*Brief 1*: In the article on how ESL uses Facebook Live, how many times a day did ESL go live during the tournament?
*Brief 2*: Reproduce the passage of the article on how ESL uses Facebook Live from "How the world’s" up to and including "the same time.", word for word.

*Source*:
— start —

How the world’s biggest eSports promoter uses Facebook Live

ESL One Cologne, a live eSports tournament held in Germany from July 5 to 10, drew more than 42,000 attendees during the last three days of the event. The actual competitions, which were streamed live across platforms like Twitch, Hitbox and Yahoo, drew a total of 21.7 million unique viewers with as many as 1.6 million people watching at the same time.

But for those who didn’t attend the event and wanted to get a sense of what was happening beyond the actual competitions, the event organizer, ESL, had them covered on Facebook Live. During the tournament, ESL went live six or seven times every day on its ESL Counter-Strike Facebook page — the tournament focused on Valve’s popular “Counter-Strike: Global Offensive” title. Hosted by video game personality Mantrousse, the live streams included interviews with top players and video-game personalities as well as visits to partner booths and even side activities like bull-riding and gladiator fighting that were held at the arena.

— end —

*Recorded data*:
— start —

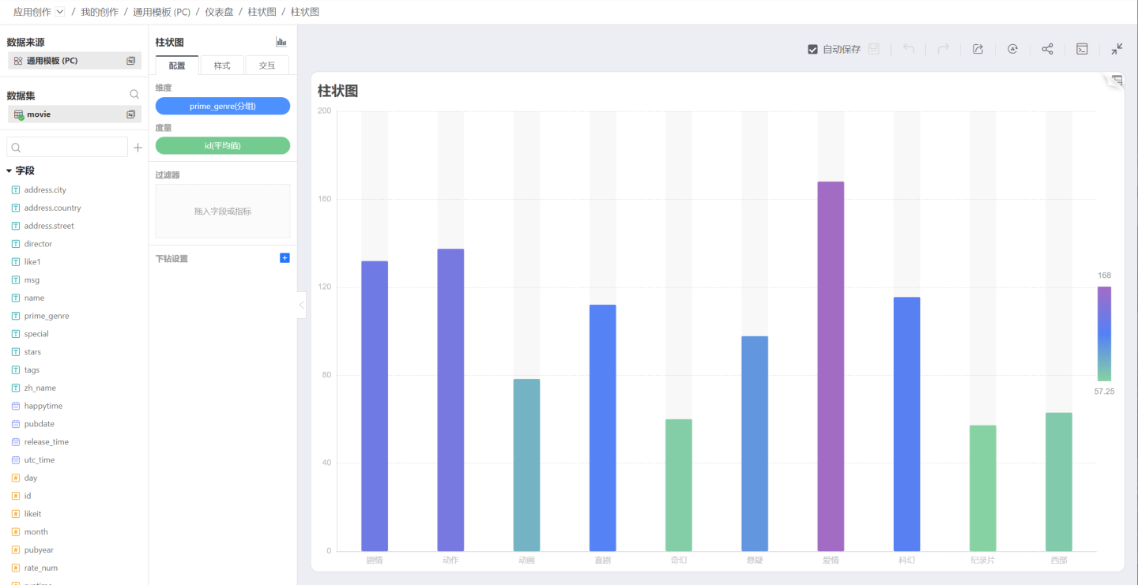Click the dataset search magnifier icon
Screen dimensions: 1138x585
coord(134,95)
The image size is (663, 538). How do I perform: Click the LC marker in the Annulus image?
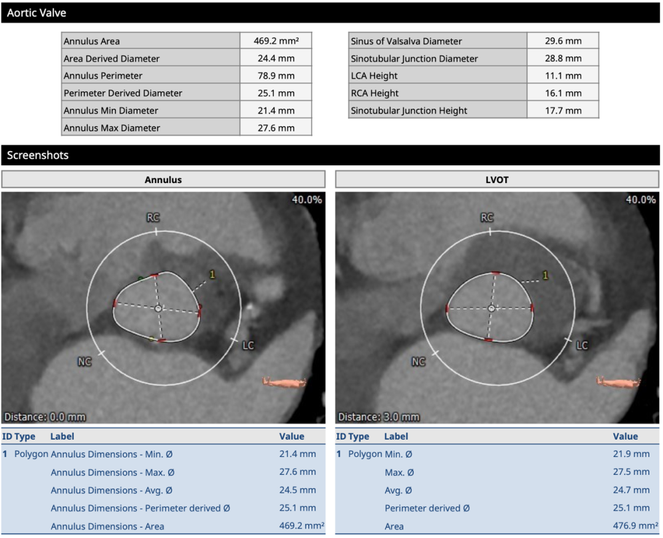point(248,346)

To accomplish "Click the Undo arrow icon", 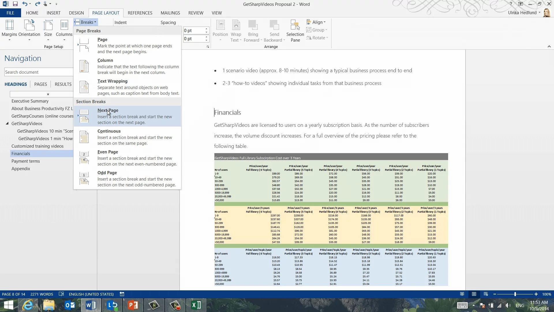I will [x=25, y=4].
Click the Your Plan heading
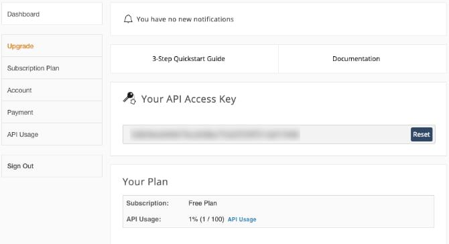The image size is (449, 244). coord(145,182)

— end —

*Expected output 1*: Six or seven times every day.

*Expected output 2*:
How the world’s biggest eSports promoter uses Facebook Live

ESL One Cologne, a live eSports tournament held in Germany from July 5 to 10, drew more than 42,000 attendees during the last three days of the event. The actual competitions, which were streamed live across platforms like Twitch, Hitbox and Yahoo, drew a total of 21.7 million unique viewers with as many as 1.6 million people watching at the same time.